### MATERIAL PROVIDED
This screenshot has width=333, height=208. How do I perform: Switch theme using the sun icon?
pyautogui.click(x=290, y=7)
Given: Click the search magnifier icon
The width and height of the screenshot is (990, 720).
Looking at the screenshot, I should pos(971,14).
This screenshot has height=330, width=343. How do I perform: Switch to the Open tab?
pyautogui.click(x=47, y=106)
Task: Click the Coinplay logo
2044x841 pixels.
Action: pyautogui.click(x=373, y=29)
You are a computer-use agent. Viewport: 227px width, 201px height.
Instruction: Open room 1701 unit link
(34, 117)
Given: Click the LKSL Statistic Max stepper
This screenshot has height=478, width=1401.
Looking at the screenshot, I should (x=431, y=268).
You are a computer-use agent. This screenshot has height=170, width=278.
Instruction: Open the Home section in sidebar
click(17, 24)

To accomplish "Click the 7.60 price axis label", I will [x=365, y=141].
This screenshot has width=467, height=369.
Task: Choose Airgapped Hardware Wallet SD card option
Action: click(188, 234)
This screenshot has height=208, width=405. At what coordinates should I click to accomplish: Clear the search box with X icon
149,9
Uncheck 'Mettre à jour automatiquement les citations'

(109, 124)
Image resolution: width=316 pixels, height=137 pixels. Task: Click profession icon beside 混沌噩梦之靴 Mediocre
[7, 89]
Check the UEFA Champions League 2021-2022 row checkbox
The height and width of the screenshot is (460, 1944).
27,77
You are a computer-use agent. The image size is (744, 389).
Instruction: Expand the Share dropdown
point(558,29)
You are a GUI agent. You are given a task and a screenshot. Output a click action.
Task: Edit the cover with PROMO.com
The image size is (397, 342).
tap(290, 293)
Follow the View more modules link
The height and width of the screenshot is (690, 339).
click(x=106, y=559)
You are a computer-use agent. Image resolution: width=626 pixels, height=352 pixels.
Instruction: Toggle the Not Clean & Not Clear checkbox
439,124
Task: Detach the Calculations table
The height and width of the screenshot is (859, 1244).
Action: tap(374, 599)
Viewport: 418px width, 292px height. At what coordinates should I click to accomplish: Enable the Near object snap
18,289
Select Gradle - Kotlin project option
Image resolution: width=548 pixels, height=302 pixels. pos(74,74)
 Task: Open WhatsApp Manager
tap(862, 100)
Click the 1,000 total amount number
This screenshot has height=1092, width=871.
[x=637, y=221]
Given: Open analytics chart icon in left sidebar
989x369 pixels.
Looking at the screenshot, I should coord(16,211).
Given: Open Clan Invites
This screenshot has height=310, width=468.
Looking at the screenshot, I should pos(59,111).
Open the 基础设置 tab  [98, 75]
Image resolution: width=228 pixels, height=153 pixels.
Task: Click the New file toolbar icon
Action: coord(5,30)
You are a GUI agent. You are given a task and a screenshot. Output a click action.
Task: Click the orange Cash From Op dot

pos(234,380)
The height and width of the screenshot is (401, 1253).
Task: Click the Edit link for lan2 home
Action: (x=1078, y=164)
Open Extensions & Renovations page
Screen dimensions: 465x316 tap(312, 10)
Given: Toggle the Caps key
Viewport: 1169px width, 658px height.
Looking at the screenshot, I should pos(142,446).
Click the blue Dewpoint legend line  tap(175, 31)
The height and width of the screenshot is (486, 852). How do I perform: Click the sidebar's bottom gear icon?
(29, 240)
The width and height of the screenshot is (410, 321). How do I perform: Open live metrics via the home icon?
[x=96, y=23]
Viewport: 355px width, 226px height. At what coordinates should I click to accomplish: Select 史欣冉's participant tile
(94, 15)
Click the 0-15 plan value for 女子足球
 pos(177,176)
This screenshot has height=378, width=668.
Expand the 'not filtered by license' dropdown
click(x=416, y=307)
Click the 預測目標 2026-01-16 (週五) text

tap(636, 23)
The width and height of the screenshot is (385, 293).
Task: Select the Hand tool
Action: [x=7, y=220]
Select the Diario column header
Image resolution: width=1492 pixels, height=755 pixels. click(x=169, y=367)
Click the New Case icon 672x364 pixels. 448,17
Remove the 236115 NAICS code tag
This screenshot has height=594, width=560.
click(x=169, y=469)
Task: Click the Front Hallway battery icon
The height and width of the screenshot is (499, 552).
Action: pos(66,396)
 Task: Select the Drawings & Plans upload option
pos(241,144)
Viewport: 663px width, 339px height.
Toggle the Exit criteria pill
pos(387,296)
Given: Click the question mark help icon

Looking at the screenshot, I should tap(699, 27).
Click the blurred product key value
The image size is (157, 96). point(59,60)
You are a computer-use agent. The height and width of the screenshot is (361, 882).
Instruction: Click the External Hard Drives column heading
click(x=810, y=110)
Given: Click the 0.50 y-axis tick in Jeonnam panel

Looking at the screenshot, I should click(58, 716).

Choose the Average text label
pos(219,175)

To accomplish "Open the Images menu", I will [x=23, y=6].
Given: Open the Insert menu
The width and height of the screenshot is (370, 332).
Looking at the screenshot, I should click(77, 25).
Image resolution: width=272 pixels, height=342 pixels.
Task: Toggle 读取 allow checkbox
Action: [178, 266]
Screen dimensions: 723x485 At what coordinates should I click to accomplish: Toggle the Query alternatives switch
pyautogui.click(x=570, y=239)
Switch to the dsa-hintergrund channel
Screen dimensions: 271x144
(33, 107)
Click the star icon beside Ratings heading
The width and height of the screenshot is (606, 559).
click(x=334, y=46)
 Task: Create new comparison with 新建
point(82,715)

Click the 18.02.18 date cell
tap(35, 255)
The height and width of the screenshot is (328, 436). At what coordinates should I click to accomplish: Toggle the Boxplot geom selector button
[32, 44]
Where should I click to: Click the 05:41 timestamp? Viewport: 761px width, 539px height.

### YOUR GOAL
Set down the whole listing once more, exactly as it appears.

### SOLVED PROBLEM
This screenshot has width=333, height=208. How do I perform: Switch theme using the sun icon?
pyautogui.click(x=290, y=7)
Given: Click the search magnifier icon
The width and height of the screenshot is (990, 720).
Looking at the screenshot, I should pos(971,14).
This screenshot has height=330, width=343. How do I perform: Switch to the Open tab?
pyautogui.click(x=47, y=106)
Task: Click the Coinplay logo
2044x841 pixels.
Action: pyautogui.click(x=373, y=29)
You are a computer-use agent. Viewport: 227px width, 201px height.
Instruction: Open room 1701 unit link
(34, 117)
Given: Click the LKSL Statistic Max stepper
This screenshot has height=478, width=1401.
Looking at the screenshot, I should (x=431, y=268).
You are a computer-use agent. This screenshot has height=170, width=278.
Instruction: Open the Home section in sidebar
click(17, 24)

To accomplish "Click the 7.60 price axis label", I will [x=365, y=141].
This screenshot has width=467, height=369.
Task: Choose Airgapped Hardware Wallet SD card option
Action: click(188, 234)
This screenshot has height=208, width=405. At what coordinates should I click to accomplish: Clear the search box with X icon
149,9
Uncheck 'Mettre à jour automatiquement les citations'

(109, 124)
Image resolution: width=316 pixels, height=137 pixels. Task: Click profession icon beside 混沌噩梦之靴 Mediocre
[7, 89]
Check the UEFA Champions League 2021-2022 row checkbox
The height and width of the screenshot is (460, 1944).
27,77
You are a computer-use agent. The image size is (744, 389).
Instruction: Expand the Share dropdown
point(558,29)
You are a GUI agent. You are given a task and a screenshot. Output a click action.
Task: Edit the cover with PROMO.com
The image size is (397, 342).
tap(290, 293)
Follow the View more modules link
The height and width of the screenshot is (690, 339).
click(x=106, y=559)
You are a computer-use agent. Image resolution: width=626 pixels, height=352 pixels.
Instruction: Toggle the Not Clean & Not Clear checkbox
439,124
Task: Detach the Calculations table
The height and width of the screenshot is (859, 1244).
Action: tap(374, 599)
Viewport: 418px width, 292px height. At what coordinates should I click to accomplish: Enable the Near object snap
18,289
Select Gradle - Kotlin project option
Image resolution: width=548 pixels, height=302 pixels. pos(74,74)
 Task: Open WhatsApp Manager
tap(862, 100)
Click the 1,000 total amount number
This screenshot has height=1092, width=871.
[x=637, y=221]
Given: Open analytics chart icon in left sidebar
989x369 pixels.
Looking at the screenshot, I should coord(16,211).
Given: Open Clan Invites
This screenshot has height=310, width=468.
Looking at the screenshot, I should pos(59,111).
Open the 基础设置 tab  [98, 75]
Image resolution: width=228 pixels, height=153 pixels.
Task: Click the New file toolbar icon
Action: coord(5,30)
You are a GUI agent. You are given a task and a screenshot. Output a click action.
Task: Click the orange Cash From Op dot

pos(234,380)
The height and width of the screenshot is (401, 1253).
Task: Click the Edit link for lan2 home
Action: (x=1078, y=164)
Open Extensions & Renovations page
Screen dimensions: 465x316 tap(312, 10)
Given: Toggle the Caps key
Viewport: 1169px width, 658px height.
Looking at the screenshot, I should pos(142,446).
Click the blue Dewpoint legend line  tap(175, 31)
The height and width of the screenshot is (486, 852). How do I perform: Click the sidebar's bottom gear icon?
(29, 240)
The width and height of the screenshot is (410, 321). How do I perform: Open live metrics via the home icon?
[x=96, y=23]
Viewport: 355px width, 226px height. At what coordinates should I click to accomplish: Select 史欣冉's participant tile
(94, 15)
Click the 0-15 plan value for 女子足球
 pos(177,176)
This screenshot has height=378, width=668.
Expand the 'not filtered by license' dropdown
click(x=416, y=307)
Click the 預測目標 2026-01-16 (週五) text

tap(636, 23)
The width and height of the screenshot is (385, 293).
Task: Select the Hand tool
Action: [x=7, y=220]
Select the Diario column header
Image resolution: width=1492 pixels, height=755 pixels. click(x=169, y=367)
Click the New Case icon 672x364 pixels. 448,17
Remove the 236115 NAICS code tag
This screenshot has height=594, width=560.
click(x=169, y=469)
Task: Click the Front Hallway battery icon
The height and width of the screenshot is (499, 552).
Action: pos(66,396)
 Task: Select the Drawings & Plans upload option
pos(241,144)
Viewport: 663px width, 339px height.
Toggle the Exit criteria pill
pos(387,296)
Given: Click the question mark help icon

Looking at the screenshot, I should tap(699, 27).
Click the blurred product key value
The image size is (157, 96). point(59,60)
You are a computer-use agent. The height and width of the screenshot is (361, 882).
Instruction: Click the External Hard Drives column heading
click(x=810, y=110)
Given: Click the 0.50 y-axis tick in Jeonnam panel

Looking at the screenshot, I should click(58, 716).

Choose the Average text label
pos(219,175)

To accomplish "Open the Images menu", I will [x=23, y=6].
Given: Open the Insert menu
The width and height of the screenshot is (370, 332).
Looking at the screenshot, I should click(77, 25).
Image resolution: width=272 pixels, height=342 pixels.
Task: Toggle 读取 allow checkbox
Action: [178, 266]
Screen dimensions: 723x485 At what coordinates should I click to accomplish: Toggle the Query alternatives switch
pyautogui.click(x=570, y=239)
Switch to the dsa-hintergrund channel
Screen dimensions: 271x144
(33, 107)
Click the star icon beside Ratings heading
The width and height of the screenshot is (606, 559).
click(x=334, y=46)
 Task: Create new comparison with 新建
point(82,715)

Click the 18.02.18 date cell
tap(35, 255)
The height and width of the screenshot is (328, 436). At what coordinates should I click to accomplish: Toggle the Boxplot geom selector button
[32, 44]
Where should I click to: Click the 05:41 timestamp? Viewport: 761px width, 539px height.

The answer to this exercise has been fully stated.